** Prompt **
The lines from the one containing "Viewport: 833px width, 451px height." through the last line below, both ends included, must be reproduced exactly, with no pictures.
-- Opening Marker --
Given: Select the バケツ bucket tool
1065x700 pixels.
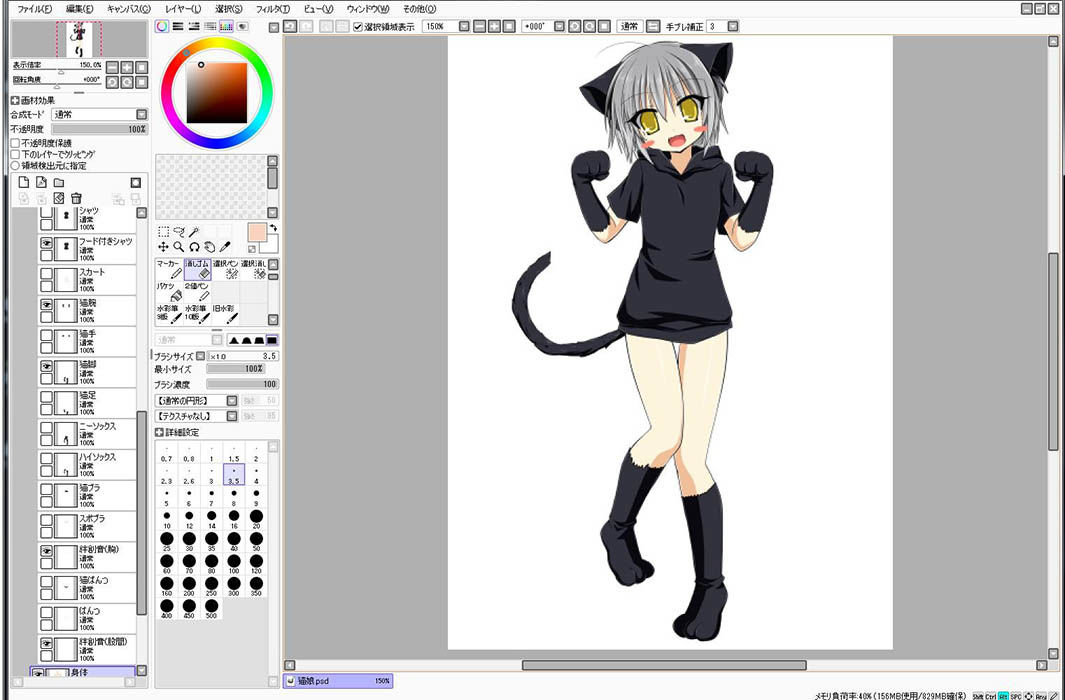Looking at the screenshot, I should (170, 293).
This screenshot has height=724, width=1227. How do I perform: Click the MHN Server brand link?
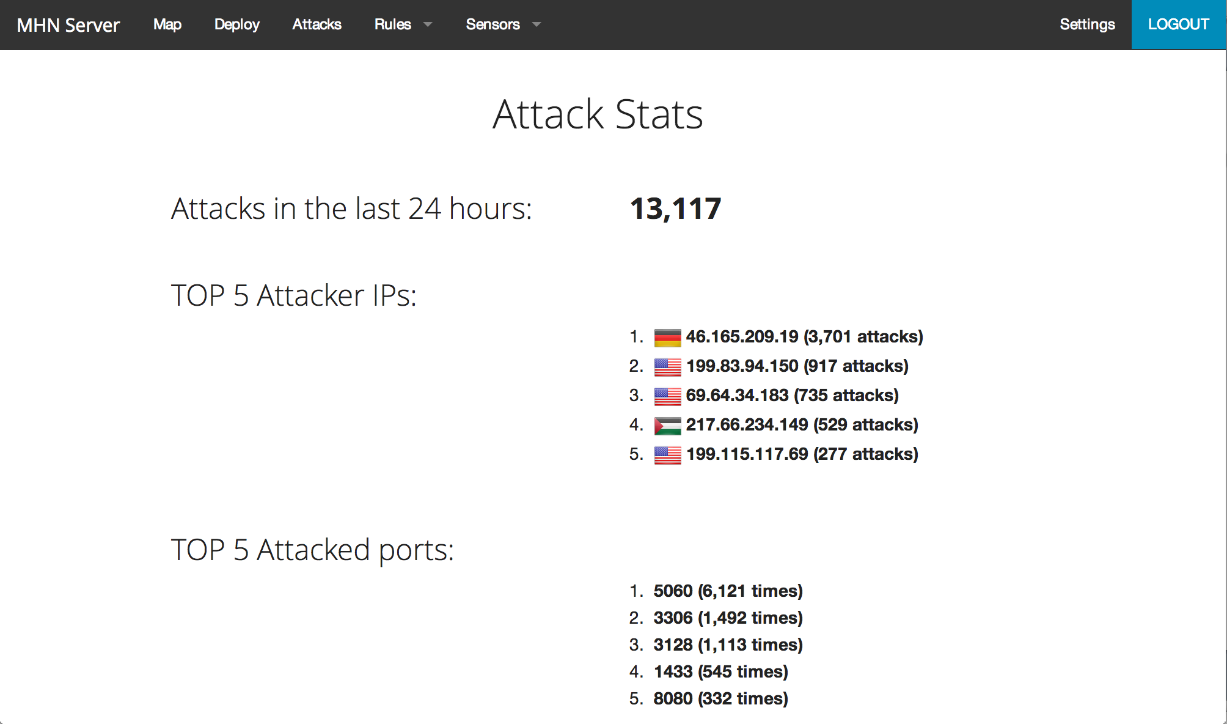(x=68, y=25)
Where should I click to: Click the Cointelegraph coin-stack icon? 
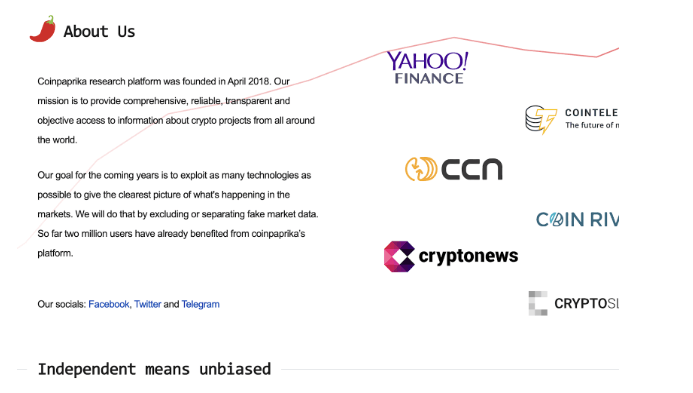(541, 119)
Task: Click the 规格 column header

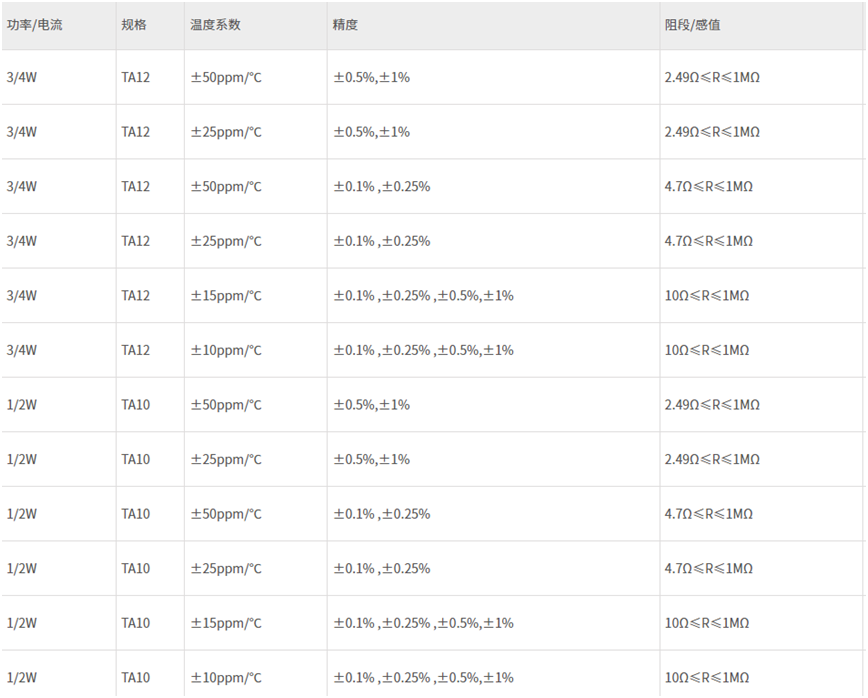Action: point(134,25)
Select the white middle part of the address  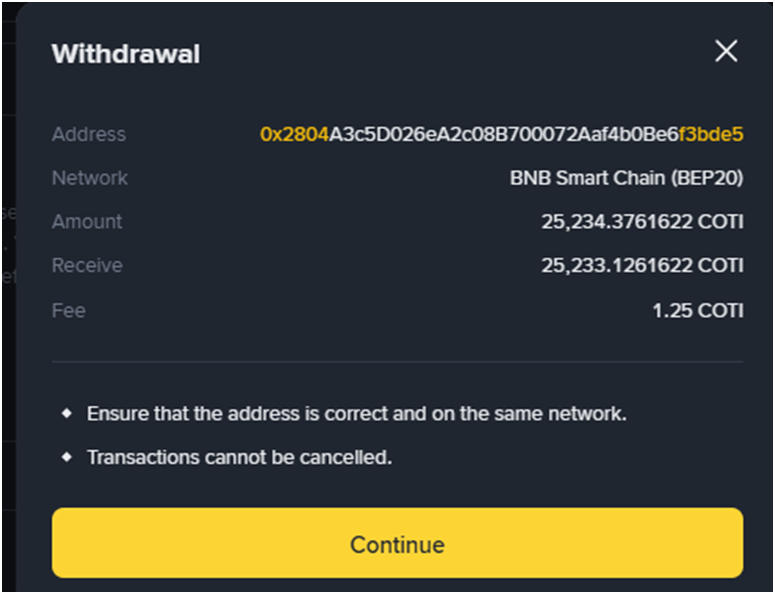(504, 134)
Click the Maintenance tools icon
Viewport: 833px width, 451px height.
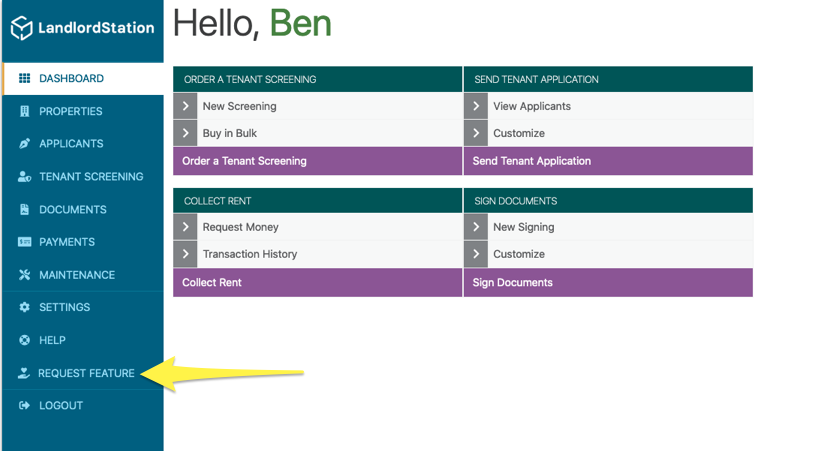24,275
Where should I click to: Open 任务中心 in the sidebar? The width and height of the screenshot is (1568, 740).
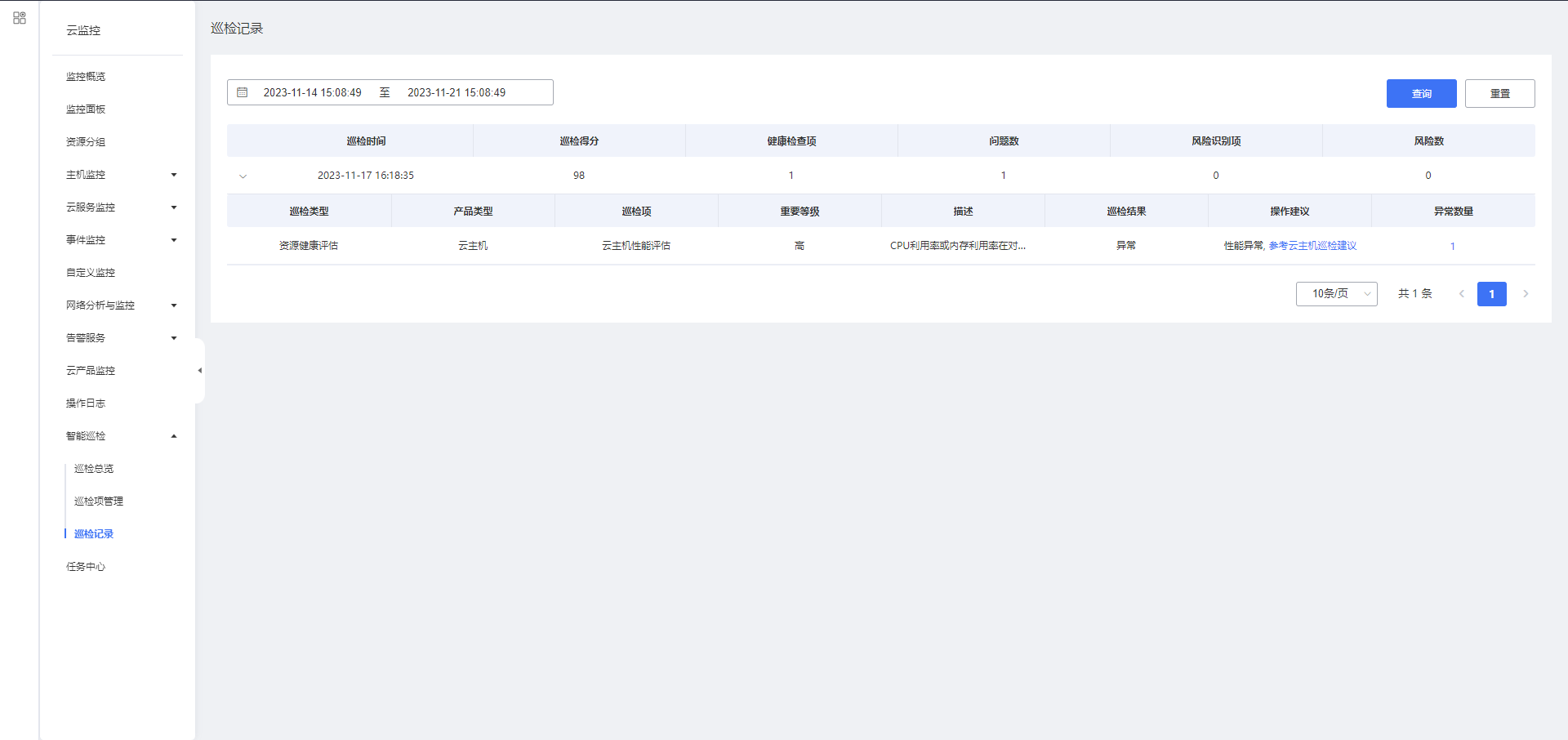[86, 567]
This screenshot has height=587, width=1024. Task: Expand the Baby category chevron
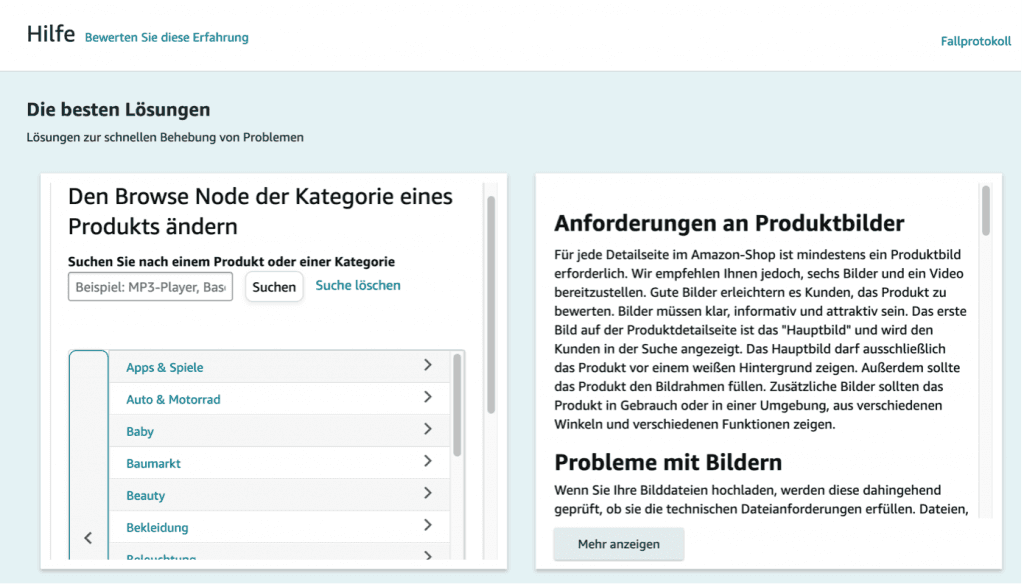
-- Closing Marker --
** Answer section **
Viewport: 833px width, 451px height.
24,275
Where should I click to: Open 任务中心 in the sidebar? The width and height of the screenshot is (1568, 740).
[86, 567]
This screenshot has height=587, width=1024. Task: Expand the Baby category chevron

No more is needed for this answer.